[Data listing — start]
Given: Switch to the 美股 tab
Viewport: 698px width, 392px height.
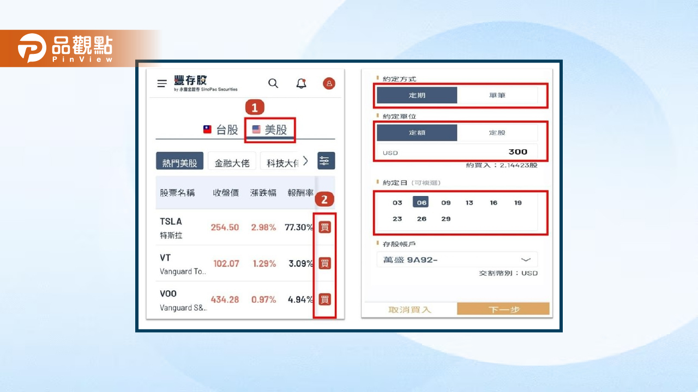Looking at the screenshot, I should pyautogui.click(x=270, y=130).
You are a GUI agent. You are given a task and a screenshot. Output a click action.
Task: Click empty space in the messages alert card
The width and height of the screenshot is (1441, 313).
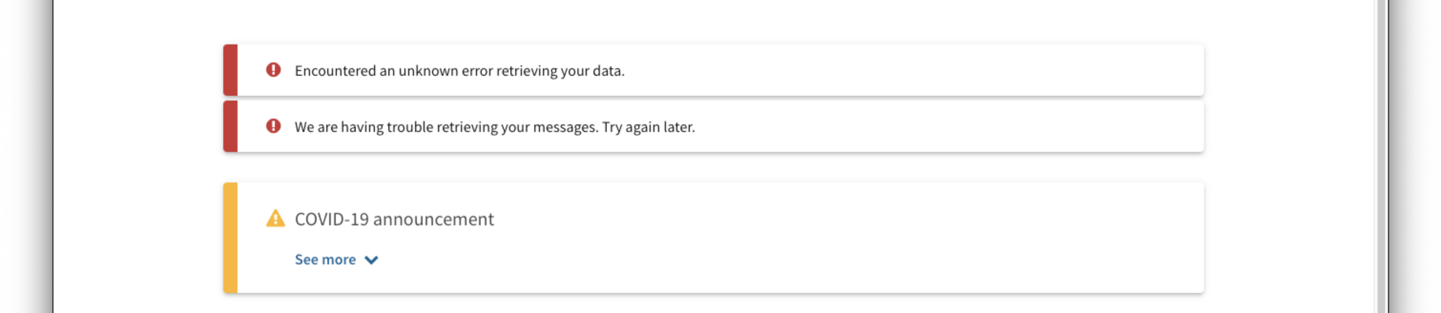tap(951, 126)
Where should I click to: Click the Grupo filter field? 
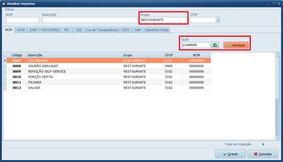tap(163, 20)
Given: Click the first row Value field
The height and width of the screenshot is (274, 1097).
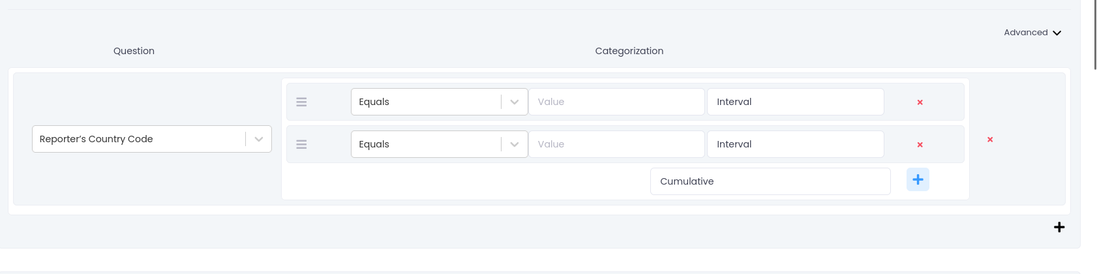Looking at the screenshot, I should pyautogui.click(x=616, y=102).
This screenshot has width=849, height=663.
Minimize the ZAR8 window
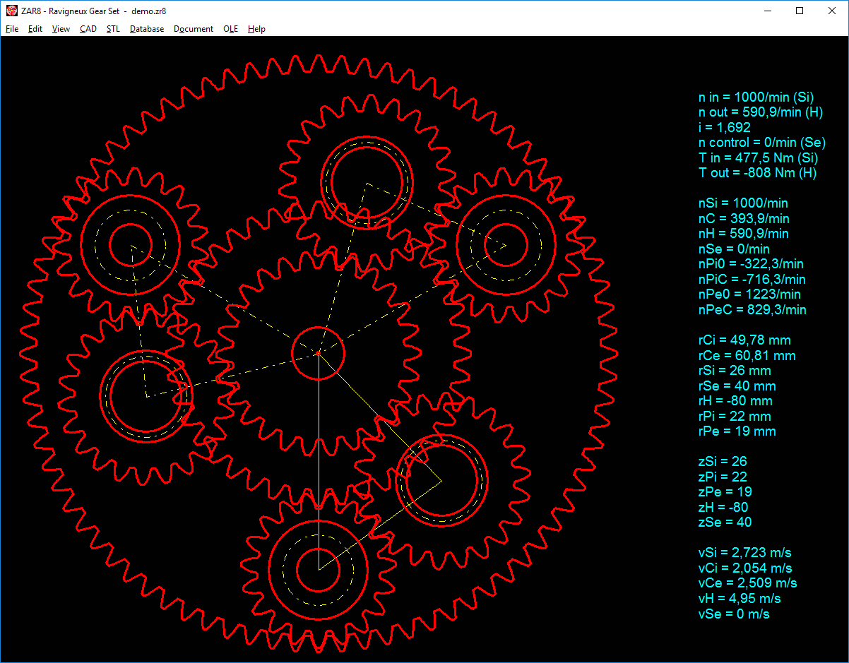[x=767, y=11]
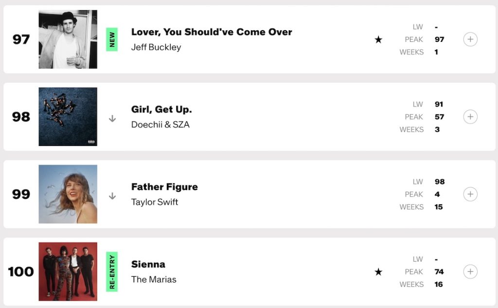Open details for Girl, Get Up. with plus icon
Screen dimensions: 498x308
tap(470, 117)
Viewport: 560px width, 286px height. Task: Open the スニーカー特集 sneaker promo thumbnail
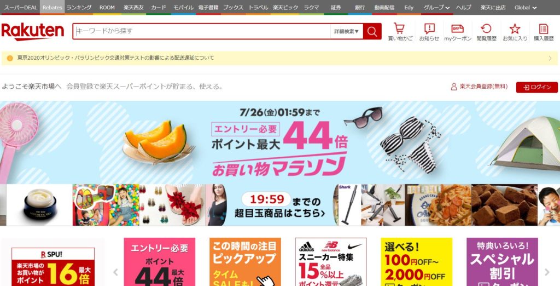(x=331, y=262)
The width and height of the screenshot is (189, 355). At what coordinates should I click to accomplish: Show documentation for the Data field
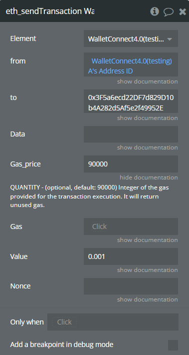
[Data listing — finish]
• Exercise aim: When a line carries an image, skip the image and repeat everything else above exactly as written.

• The completed task:
Given: Switch to the 美股 tab
Viewport: 698px width, 392px height.
Looking at the screenshot, I should pyautogui.click(x=270, y=130).
You are a GUI agent. You are given a task and a screenshot. Output a click action.
Task: Click empty space in the messages alert card
The width and height of the screenshot is (1441, 313).
tap(951, 126)
Where should I click to: Click the Grupo filter field? 
tap(163, 20)
Given: Click the first row Value field
The height and width of the screenshot is (274, 1097).
Looking at the screenshot, I should pyautogui.click(x=616, y=102).
This screenshot has width=849, height=663.
Minimize the ZAR8 window
[x=767, y=11]
Open details for Girl, Get Up. with plus icon
Screen dimensions: 498x308
tap(470, 117)
Viewport: 560px width, 286px height. Task: Open the スニーカー特集 sneaker promo thumbnail
(x=331, y=262)
The width and height of the screenshot is (189, 355). At what coordinates should I click to accomplish: Show documentation for the Data field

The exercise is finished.